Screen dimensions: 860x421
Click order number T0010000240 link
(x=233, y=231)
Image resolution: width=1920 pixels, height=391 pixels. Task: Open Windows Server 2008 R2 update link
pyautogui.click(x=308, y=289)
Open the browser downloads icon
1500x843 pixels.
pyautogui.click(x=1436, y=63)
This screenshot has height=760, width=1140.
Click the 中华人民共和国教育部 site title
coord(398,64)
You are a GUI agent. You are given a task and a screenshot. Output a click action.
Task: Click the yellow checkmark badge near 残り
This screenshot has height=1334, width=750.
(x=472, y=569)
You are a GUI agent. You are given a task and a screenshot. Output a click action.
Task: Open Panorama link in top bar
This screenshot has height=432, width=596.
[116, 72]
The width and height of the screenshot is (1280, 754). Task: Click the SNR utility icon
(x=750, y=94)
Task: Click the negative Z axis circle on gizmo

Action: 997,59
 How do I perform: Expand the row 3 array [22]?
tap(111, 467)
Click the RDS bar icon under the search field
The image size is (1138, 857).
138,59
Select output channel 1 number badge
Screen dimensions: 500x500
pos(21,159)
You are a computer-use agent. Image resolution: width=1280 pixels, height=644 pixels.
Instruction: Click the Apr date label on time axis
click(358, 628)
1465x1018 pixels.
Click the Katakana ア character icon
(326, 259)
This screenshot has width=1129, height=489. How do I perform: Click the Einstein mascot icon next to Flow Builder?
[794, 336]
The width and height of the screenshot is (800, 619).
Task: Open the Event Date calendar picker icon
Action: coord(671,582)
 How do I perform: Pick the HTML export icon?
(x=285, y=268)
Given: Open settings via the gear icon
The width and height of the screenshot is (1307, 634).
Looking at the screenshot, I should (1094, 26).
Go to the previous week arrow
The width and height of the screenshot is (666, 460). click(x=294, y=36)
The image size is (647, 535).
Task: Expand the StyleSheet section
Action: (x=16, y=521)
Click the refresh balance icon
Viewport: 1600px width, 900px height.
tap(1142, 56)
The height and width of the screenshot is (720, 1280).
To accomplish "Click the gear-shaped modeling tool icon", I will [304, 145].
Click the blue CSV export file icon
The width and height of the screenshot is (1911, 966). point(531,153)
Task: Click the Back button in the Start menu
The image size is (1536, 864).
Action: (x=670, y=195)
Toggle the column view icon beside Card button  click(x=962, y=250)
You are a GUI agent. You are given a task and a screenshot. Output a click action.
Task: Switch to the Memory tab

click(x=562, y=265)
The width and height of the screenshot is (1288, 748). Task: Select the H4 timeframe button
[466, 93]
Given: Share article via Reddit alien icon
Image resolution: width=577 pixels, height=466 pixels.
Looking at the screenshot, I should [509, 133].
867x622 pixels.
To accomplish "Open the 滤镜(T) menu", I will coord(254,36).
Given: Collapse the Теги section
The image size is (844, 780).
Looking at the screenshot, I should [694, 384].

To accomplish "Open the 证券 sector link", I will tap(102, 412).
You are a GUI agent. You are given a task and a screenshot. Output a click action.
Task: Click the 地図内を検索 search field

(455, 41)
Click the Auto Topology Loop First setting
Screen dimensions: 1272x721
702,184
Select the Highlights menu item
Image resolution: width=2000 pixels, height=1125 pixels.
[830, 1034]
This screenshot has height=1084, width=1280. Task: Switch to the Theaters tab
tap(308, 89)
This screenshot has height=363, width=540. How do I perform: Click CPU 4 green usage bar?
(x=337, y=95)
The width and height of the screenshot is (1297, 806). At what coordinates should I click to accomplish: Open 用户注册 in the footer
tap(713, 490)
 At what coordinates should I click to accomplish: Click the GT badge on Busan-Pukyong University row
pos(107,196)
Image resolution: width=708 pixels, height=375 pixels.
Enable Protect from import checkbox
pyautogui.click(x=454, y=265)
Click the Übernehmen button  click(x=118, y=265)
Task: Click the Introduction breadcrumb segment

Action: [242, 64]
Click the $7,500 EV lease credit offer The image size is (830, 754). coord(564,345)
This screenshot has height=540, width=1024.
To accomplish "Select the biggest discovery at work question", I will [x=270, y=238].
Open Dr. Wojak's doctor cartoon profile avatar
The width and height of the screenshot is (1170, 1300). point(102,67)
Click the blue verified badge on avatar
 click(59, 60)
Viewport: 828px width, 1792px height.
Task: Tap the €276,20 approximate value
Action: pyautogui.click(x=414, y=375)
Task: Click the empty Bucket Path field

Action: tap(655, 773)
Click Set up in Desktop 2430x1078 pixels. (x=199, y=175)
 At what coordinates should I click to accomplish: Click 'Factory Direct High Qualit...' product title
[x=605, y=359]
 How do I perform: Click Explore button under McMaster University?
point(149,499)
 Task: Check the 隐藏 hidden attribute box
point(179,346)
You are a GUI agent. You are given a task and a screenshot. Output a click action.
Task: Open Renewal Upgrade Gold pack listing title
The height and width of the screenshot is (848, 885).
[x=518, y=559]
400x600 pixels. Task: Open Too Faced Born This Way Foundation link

**Exercise details**
When you reach the line containing "Task: Open Renewal" in the data above, retype it and each line after it through the final one, exactly as written.

**Response**
Task: Open Renewal Upgrade Gold pack listing title
The height and width of the screenshot is (848, 885).
[x=518, y=559]
400x600 pixels. Task: Open Too Faced Born This Way Foundation link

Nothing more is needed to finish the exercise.